── PAGE EXCERPT ──

Salvatore Italian Restaurant: For the past 40 years, the loyal patrons have happily aged with the place. Patrons come here for kitschy fun and overflowing plates of pasta smothered with red or cream sauce. There is little restraint from the live entertainment on weekends, chandeliers, pizzas inch-deep with cheese, fettuccine alfredo with two plump sausages, and salads served with a boat of dressing. The place is a throwback to when Americans unabashedly embraced the philosophy that more is more. 125 N 6th St, Montebello; (323) 727-2803.

 

Photo: Susan Park

Photo: Susan Park

Arry's Super Burger: Los Angeles is the birthplace of drive-thrus, pastrami burgers, and pastrami burritos. While In-N-Out may have been the first restaurant to offer a complete drive-thru experience and the Hat may have served pastrami burgers before Arry's, Arry's trumps both with it's retro ambiance and pastrami offerings. Since 1946, this hybrid fast food joint and diner has been serving the sort of artery-clogging food that defines greasy spoon dining. As Montebello's demographics shifted, Americanized Mexican dishes, such as taquitos and quesadillas, were added. 1015 W Whittier Blvd, Montebello; (323) 726-1550.

───
── DATA SHOWN ──

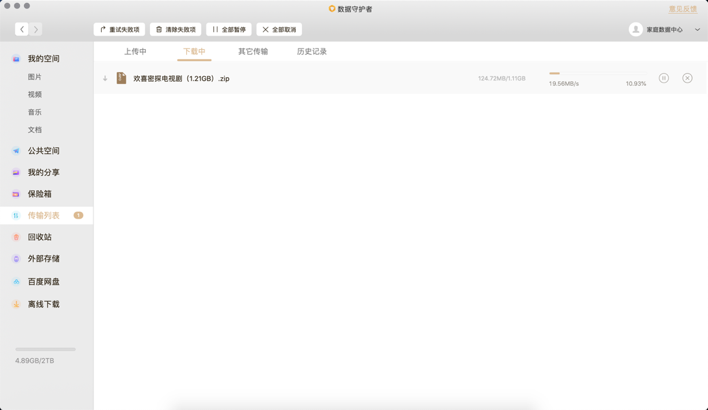708x410 pixels.
Task: Open the 保险箱 vault
Action: pos(39,194)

───

LIST OF TASKS =>
1 – In the restaurant excerpt, since what year has Arry's Super Burger been in business?
2 – Output everything in the restaurant excerpt from "Salvatore Italian Restaurant: For" down to "Montebello; (323) 727-2803.", copied word for word.

ANSWERS TO THE TASKS =>
1 – Since 1946.

2 –
Salvatore Italian Restaurant: For the past 40 years, the loyal patrons have happily aged with the place. Patrons come here for kitschy fun and overflowing plates of pasta smothered with red or cream sauce. There is little restraint from the live entertainment on weekends, chandeliers, pizzas inch-deep with cheese, fettuccine alfredo with two plump sausages, and salads served with a boat of dressing. The place is a throwback to when Americans unabashedly embraced the philosophy that more is more. 125 N 6th St, Montebello; (323) 727-2803.